Só me faltava saber se foram crimes passionais, políticos ou que tinham a ver
com dinheiros... Só me faltava saber isso e o caso estava resolvido. Mas não
me deram tempo.” Como está bem de ver, ninguém ligou muito a estas afirmações
porque ninguém percebeu patavina. Para descanso de uns e revolta de outros. Uma coisa foi
sempre muito falada. O homem tinha estranhas relações. O Tóino
Coxo, que entretanto arranjara um emprego de arrumador no cinema Chiado
Terrasse, um dia em que estava à porta a tomar ar, viu passar o Anjinho e
perguntou-lhe: −“O que anda a fazer por aqui, senhor agente?” – “Ah, vou ali
ao fundo da rua, à sede do meu clube pagar as cotas” − disse o outro
meio atrapalhado. – “Clube?
Aqui?” – “Sim. Aqui
não é a rua António Maria Cardoso?” – “É sim, vá
lá, vá, que eu já sei qual é o seu clube...” E o outro raspou-se. Algumas coisas
se tinham passado no bairro. Foi claro para toda a gente que, de tantas vezes
que se encontraram nos corredores da polícia ao longo de meses, passou a
haver uma espécie de comunidade, feita de um misto de solidariedade e de
desconfiança, entre os habitantes da rua. Alguns vizinhos maldosos chegaram
mesmo a alcunhá-los de “O Gang das Trinas”. O mais feliz
de todos foi o presidente do União, o Sr. Euclides, bafejado pela sorte que
foi quando lhe saíram umas boas massas por ter acertado em cheio no totobola.

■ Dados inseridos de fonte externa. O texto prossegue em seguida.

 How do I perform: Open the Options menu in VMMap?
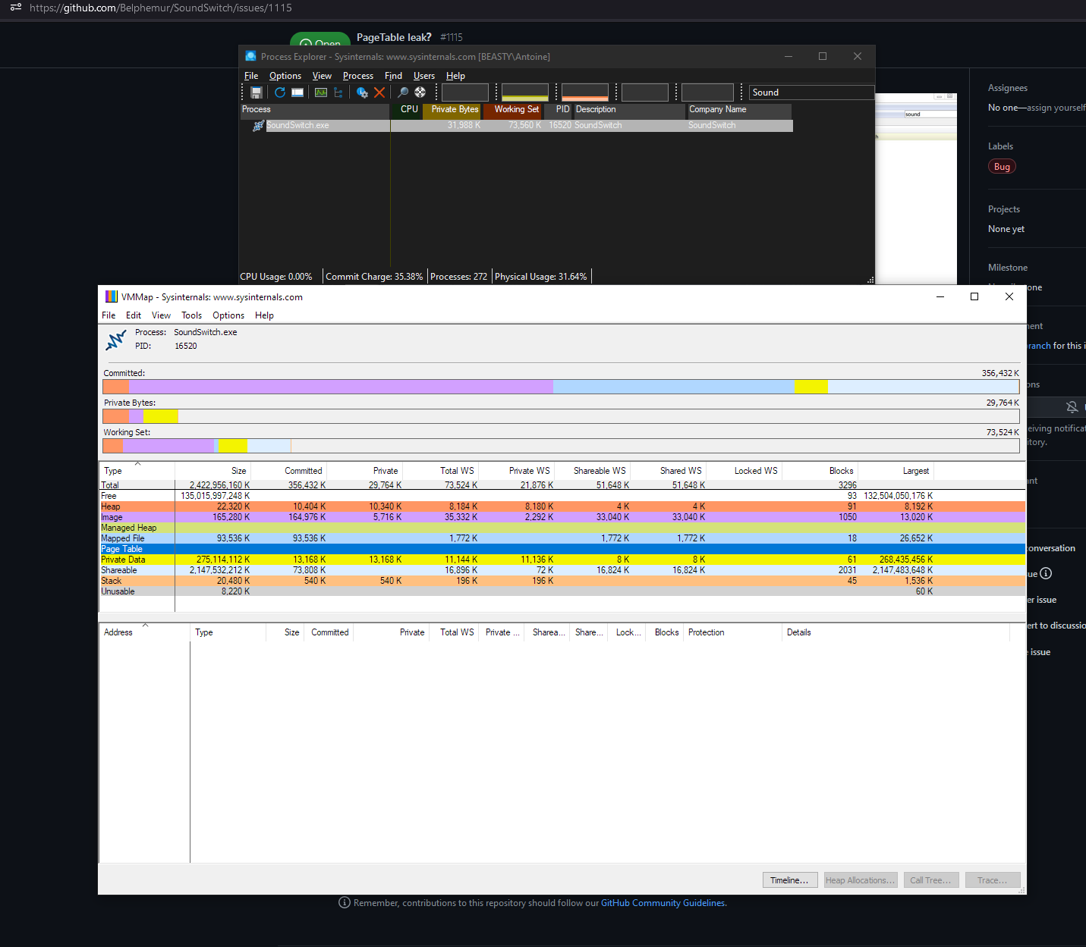pos(228,315)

A princípio não quis dar mostras de ter muito dinheiro, mas quando toda a
gente percebeu que ali havia bago, desculpou-se dizendo que tinha vendido um ponta de lança ao Benfica. Qual ponta de lança? O União
não tinha ponta por onde se lhe pegasse, quanto mais ponta de lança! Até que um dia
o segredo esfumou-se assim que ele anunciou um casamento de arromba com a
Micas do Cu Grande, o qual até meteu passadeira vermelha na igreja do largo
de S. Paulo. Ela é que não teve coragem para ir de branco por causa do
falatório. Foi de verde alface. E o lauto copo de água, em que todos
estiveram como convidados, foi no Caracol da Esperança, onde agora trabalhava
a colega da Micas, a Josefa dos Prazeres. A certa altura da festa, o Euclides
já muito bem bebido, perguntou-lhe se o nome dela seria Josefa Gustava dos
Prazeres e Morais. A coisa não caiu bem, sobretudo na Micas, que estava
sempre a pau, e pregou no noivo uma tal lambada nas ventas que obrigou a
noite de núpcias a ter sido passada nas urgências do hospital de S. José.

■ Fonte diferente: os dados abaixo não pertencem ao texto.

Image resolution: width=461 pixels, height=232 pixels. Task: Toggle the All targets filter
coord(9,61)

Aliás, com o passar do tempo, toda a gente percebeu que o homem daquele casal
era a Micas, que trazia a rédea bem curta ao maridinho. Não eram poucas as
discussões em público, sobretudo no café do Arnaldo, quando depois do jantar
toda a gente ia beber a bica e ver a televisão. E um dia,
quando ela depois quatro ginjas de enfiada acusava o marido de ser um banana
e de não ter autoridade na direcção do clube,
berrou-lhe: – “Ai que se eu tivesse entre as pernas aqueles que tu tens!...”
Ao que ele respondeu: – “Segurasse-os! Teve-os lá muita vez!" Quem ficou roidinha de ciúmes com o casamento do Euclides foi a
viúva Isaura, que nunca deixara de andar com o presidente debaixo de olho.

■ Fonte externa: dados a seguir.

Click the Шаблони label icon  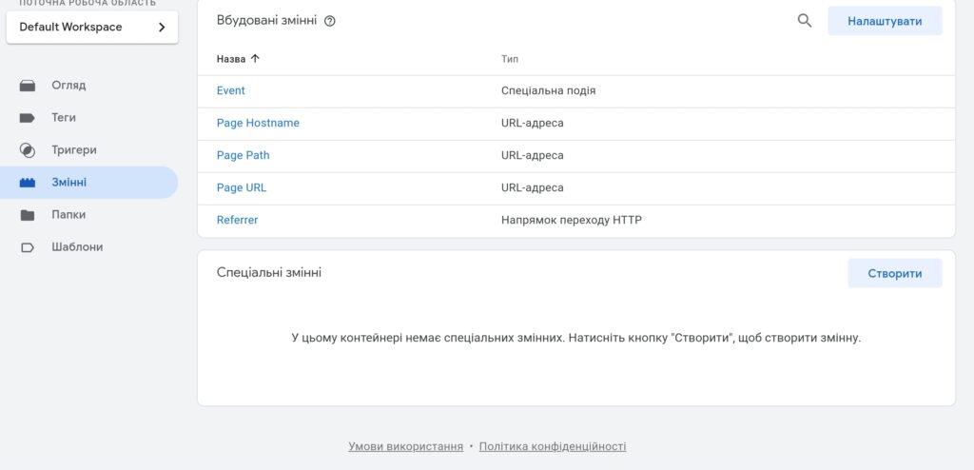tap(28, 247)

Então depois do totobola ficou ainda mais raivosa com o homem. Ficou tão
desesperada que até resolveu dedicar-se ao teatro quando lhe chegou aos
ouvidos que na Sociedade Guilherme Cossoul andavam
à procura de uma actriz com mamas grandes para
entrar em “As Mamas de Tirésias" do Apolinaire.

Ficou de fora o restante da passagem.